• Instructions for the task: Extend the news report on India's response to North Korea's ICBM test, writing the next few paragraphs after its final sentence.

• Exercise text:
· · · · ·

Leaders from the Congress and the communist parties met North Korean embassy officials in New Delhi while India criticised the reclusive regime’s test of nuclear-capable Intercontinental Ballistic Missile (ICBM) and called on the world “to hold accountable all those parties that have supported these programmes”.
In a statement released earlier this month, New Delhi had said that these tests “also impacted India’s national security” and had called on Pyongyang to exercise restraint amid rising tensions with the United States. North Korea had successfully test fired its first ever ICBM, that can also carry nuclear warheads, on 4 July.
India’s criticism was seen as an attempt to target Pakistan and China, who have helped North Korea over the years to develop nuclear weapons and delivery systems. Pakistan is known to have provided North Korea enriched uranium and technical know-how in return for nuclear missile technology in the nineties. India’s criticism also comes amid improving relations with the US, which has been mounting pressure on China to help rein in North Korea’s nuclear programme.

· · · · ·

• Excerpted records:
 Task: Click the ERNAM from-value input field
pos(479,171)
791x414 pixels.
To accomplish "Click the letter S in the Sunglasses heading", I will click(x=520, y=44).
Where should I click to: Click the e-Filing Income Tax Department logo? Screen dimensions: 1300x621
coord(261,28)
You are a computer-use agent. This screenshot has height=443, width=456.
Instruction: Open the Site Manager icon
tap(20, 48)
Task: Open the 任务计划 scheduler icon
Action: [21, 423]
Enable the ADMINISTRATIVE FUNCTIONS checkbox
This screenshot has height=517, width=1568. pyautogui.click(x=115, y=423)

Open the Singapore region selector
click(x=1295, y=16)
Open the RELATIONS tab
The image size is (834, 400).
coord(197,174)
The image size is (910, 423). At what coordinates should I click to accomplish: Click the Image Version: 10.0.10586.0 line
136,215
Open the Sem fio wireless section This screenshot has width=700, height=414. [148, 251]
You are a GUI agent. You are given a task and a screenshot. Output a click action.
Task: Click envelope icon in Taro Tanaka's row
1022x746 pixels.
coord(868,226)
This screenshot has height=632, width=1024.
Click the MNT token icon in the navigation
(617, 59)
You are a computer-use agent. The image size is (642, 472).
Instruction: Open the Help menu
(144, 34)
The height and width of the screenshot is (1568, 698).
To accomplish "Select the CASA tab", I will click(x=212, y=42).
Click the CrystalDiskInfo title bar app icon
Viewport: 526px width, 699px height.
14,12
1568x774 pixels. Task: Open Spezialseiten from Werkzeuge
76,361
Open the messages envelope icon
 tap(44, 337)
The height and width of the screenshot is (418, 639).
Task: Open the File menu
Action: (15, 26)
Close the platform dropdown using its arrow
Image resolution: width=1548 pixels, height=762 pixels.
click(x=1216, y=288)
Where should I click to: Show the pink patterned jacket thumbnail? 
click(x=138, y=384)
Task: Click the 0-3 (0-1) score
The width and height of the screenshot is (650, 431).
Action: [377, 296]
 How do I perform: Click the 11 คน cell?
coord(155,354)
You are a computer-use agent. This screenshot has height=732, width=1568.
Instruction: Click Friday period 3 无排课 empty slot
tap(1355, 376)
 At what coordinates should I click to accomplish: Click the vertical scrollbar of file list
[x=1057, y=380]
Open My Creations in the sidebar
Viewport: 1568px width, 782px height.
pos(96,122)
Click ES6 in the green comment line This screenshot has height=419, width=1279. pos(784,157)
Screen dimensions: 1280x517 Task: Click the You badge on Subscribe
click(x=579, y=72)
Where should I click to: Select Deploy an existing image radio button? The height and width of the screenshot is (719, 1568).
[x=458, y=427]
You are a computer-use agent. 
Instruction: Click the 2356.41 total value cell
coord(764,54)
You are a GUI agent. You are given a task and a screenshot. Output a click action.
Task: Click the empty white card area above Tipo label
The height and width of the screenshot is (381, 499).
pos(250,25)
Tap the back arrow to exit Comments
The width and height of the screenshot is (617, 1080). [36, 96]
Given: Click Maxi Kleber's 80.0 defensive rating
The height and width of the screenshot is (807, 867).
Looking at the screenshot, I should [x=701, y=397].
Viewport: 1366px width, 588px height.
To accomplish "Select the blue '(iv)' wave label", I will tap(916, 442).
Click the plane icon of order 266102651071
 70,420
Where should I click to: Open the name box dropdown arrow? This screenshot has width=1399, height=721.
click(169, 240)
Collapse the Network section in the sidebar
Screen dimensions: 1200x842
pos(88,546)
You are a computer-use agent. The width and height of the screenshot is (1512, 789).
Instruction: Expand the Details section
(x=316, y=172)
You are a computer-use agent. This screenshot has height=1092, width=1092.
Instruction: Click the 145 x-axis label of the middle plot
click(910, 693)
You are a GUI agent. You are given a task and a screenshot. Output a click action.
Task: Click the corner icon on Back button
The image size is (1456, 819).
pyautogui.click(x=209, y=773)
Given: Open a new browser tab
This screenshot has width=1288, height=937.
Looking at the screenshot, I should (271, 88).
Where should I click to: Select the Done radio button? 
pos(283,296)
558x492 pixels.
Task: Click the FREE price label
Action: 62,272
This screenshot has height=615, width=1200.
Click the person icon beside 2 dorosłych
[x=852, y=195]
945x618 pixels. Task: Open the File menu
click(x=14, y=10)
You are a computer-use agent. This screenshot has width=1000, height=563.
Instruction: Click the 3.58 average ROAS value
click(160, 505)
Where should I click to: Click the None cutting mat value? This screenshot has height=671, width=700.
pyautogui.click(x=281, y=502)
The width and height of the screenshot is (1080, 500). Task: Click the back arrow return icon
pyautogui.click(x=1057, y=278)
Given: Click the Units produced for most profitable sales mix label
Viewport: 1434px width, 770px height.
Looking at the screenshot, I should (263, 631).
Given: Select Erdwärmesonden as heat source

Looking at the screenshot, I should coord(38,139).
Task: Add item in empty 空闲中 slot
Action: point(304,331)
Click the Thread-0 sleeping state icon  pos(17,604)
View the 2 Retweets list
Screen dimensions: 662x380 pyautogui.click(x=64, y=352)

· · · · ·

• Output of the task:
The Left parties, who are a part of the India-Korea Friendship Association, are at the forefront of the Opposition’s outreach to North Korea.
Not long ago, Congress vice-president Rahul Gandhi had met the Chinese envoy to India amid rising tensions at the Sikkim-Tibet-Bhutan tri-junction. Today, the Communist Party of India - Marxist in its mouthpiece People’s Democracy blamed India’s growing strategic ties with the US for the deteriorating relations with China and asked New Delhi to “let Bhutan take the lead in negotiating with China on the Doklam Plateau”.
The Opposition, it seems, is bent on taking an approach averse to the one that the government takes in the interest of national security.